Uma ação da Receita Federal identificou o uso indevido de créditos de PIS/Pasep e Cofins por empresas do varejo e pode resultar na cobrança de cerca de R$ 10 bilhões em impostos. A ofensiva, batizada de Operação Caixa Rápido, identificou 2.959 empresas em todo o país, principalmente supermercados.

A Receita encontrou “inconsistências” em mais de 55 mil pedidos de ressarcimento e compensaçã — ou seja, valores já abatidos em impostos a pagar. O monitoramento foi feito por meio de cruzamento de dados fiscais.

Segundo a Receita, em muitos casos, os contribuintes foram induzidos a adotar práticas irregulares.

“Em muitos casos, consultorias tributárias se valem da complexidade da legislação e da limitada familiaridade técnica dos empreendedores com a matéria para induzir contribuintes à utilização de créditos sem respaldo legal”, diz a Receita.

Supermercados concentram irregularidades

A maior parte das inconsistências foi identificada no segmento supermercadista, que trabalha com produtos submetidos a diferentes regimes de tributação. Entre os casos mais comuns estão créditos vinculados a itens da cesta básica, com alíquota zero, e a produtos cuja tributação ocorre nas etapas iniciais da cadeia, como bebidas, combustíveis e itens de higiene.

Segundo a Receita, nesses casos os contribuintes tentaram compensar valores de tributos que não foram pagos por eles, o que é vedado pela legislação.

Consequências e prazo para ajuste

Conforme o órgão, o uso indevido de créditos pode levar à não homologação dos pedidos, à cobrança dos valores compensados indevidamente e à aplicação de multas e encargos legais, além da 

necessidade de retificação das declarações fiscais.

As empresas com indícios de irregularidades estão sendo notificadas por meio de avisos enviados pelos Correios e poderão regularizar a situação até 30 de junho de 2026, de forma espontânea, de acordo com a Receita Federal.

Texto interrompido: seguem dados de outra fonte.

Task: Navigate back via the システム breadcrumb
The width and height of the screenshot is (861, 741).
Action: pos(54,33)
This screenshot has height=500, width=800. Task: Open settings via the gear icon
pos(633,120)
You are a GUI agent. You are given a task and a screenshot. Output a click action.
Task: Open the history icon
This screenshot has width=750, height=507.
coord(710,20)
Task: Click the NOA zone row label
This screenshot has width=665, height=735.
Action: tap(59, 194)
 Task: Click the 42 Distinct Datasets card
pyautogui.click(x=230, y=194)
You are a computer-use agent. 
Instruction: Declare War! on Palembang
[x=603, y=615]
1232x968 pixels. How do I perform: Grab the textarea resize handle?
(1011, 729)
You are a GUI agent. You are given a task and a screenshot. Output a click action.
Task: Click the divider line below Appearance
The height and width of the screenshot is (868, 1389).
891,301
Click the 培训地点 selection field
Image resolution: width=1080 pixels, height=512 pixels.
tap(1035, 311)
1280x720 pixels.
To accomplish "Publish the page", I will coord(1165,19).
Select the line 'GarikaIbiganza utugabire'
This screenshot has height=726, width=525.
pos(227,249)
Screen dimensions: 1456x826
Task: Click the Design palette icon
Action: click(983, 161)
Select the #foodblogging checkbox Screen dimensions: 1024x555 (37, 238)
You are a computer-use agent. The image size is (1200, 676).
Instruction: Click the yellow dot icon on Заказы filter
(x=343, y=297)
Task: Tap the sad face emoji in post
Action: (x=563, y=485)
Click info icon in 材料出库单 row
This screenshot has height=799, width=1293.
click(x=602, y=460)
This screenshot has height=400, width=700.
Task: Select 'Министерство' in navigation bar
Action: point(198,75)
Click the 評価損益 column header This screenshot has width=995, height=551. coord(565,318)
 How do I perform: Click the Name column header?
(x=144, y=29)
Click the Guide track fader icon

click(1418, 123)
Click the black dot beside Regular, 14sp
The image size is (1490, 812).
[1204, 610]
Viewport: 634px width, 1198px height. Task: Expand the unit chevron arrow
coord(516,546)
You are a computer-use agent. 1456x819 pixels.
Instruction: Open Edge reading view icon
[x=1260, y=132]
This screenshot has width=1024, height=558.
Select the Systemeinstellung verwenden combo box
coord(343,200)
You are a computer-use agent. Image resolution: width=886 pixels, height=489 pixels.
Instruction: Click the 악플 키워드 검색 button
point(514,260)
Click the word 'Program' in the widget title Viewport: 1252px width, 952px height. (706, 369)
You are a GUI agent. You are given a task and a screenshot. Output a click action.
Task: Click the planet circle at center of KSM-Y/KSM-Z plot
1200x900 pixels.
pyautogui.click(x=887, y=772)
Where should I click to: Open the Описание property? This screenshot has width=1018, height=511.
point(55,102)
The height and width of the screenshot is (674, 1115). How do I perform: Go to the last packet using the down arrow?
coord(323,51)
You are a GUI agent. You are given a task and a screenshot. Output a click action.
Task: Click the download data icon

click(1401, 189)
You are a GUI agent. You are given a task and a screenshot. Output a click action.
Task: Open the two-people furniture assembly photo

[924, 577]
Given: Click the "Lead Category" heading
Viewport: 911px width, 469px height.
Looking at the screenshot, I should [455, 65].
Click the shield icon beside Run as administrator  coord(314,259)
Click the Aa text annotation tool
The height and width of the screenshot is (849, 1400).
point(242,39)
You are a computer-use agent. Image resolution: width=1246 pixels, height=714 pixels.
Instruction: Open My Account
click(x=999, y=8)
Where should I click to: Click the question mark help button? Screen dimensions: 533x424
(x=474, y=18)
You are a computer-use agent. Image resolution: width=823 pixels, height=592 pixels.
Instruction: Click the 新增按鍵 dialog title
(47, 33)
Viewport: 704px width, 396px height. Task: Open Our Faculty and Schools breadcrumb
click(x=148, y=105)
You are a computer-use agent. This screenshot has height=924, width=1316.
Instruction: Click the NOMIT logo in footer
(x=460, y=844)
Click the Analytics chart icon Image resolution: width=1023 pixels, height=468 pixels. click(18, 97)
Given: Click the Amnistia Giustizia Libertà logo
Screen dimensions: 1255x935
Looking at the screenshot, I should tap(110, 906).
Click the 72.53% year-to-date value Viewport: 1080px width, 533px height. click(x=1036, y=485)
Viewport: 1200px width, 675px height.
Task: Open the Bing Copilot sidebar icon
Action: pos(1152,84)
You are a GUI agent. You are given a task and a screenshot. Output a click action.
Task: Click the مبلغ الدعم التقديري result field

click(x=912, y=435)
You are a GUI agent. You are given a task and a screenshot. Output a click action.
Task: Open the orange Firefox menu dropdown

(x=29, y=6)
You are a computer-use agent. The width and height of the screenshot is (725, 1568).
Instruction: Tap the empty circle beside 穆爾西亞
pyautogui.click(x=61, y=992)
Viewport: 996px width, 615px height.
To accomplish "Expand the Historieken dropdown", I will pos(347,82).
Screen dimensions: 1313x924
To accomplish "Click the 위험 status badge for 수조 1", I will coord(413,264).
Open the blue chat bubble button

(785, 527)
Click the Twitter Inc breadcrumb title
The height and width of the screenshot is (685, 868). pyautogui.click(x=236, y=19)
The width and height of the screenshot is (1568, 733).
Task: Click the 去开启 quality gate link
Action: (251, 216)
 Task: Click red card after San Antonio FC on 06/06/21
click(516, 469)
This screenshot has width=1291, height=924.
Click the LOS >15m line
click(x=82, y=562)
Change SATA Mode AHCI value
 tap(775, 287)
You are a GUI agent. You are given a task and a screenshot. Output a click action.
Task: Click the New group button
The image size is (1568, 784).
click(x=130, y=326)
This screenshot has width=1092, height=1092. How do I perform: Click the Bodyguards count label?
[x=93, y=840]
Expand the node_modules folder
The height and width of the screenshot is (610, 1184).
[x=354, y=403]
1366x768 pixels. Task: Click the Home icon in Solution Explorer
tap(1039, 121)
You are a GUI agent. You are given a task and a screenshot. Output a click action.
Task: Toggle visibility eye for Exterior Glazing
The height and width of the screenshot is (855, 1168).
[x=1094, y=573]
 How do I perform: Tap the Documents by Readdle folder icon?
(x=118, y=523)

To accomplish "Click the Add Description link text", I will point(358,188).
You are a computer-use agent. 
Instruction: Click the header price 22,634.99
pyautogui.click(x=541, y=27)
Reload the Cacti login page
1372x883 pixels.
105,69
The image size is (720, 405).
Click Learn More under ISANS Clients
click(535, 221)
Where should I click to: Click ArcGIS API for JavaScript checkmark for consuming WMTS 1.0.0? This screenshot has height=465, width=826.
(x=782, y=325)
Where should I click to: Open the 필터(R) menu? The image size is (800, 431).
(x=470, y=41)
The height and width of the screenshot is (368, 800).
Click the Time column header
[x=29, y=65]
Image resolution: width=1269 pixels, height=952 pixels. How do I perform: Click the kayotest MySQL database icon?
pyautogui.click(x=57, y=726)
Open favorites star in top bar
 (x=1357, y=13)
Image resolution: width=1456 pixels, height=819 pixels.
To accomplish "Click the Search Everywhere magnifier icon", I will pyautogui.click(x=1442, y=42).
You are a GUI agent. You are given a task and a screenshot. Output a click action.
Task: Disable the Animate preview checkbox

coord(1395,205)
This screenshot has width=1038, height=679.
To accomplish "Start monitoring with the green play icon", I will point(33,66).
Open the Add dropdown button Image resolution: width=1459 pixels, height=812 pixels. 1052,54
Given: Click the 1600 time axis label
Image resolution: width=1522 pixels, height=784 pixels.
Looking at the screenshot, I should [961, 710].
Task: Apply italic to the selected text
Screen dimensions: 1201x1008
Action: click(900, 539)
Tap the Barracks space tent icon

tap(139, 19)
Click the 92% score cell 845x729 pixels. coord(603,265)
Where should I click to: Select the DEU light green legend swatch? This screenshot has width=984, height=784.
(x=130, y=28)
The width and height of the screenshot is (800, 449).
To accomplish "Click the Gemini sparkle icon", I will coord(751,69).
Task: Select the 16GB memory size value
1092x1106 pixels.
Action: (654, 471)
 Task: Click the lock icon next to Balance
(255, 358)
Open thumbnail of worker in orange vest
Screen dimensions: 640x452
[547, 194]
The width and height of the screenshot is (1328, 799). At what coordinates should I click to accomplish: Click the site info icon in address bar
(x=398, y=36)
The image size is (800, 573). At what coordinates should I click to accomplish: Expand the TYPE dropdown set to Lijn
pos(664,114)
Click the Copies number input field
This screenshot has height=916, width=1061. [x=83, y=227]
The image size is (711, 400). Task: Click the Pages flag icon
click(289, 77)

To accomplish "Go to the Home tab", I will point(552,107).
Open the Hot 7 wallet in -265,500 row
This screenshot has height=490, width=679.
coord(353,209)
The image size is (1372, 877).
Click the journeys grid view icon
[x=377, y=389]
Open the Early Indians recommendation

A Receita recomenda a revisão da escrituração fiscal, a retificação da EFD‑Contribuições, a reapuração de PIS e Cofins, ajustes na DCTF e o cancelamento de pedidos de ressarcimento e compensação baseados em créditos irregulares.

Em nota, o órgão afirmou que a operação tem caráter orientador e busca incentivar a conformidade tributária, reforçando o uso de fiscalização eletrônica e cruzamento de informações para coibir práticas fora da lei.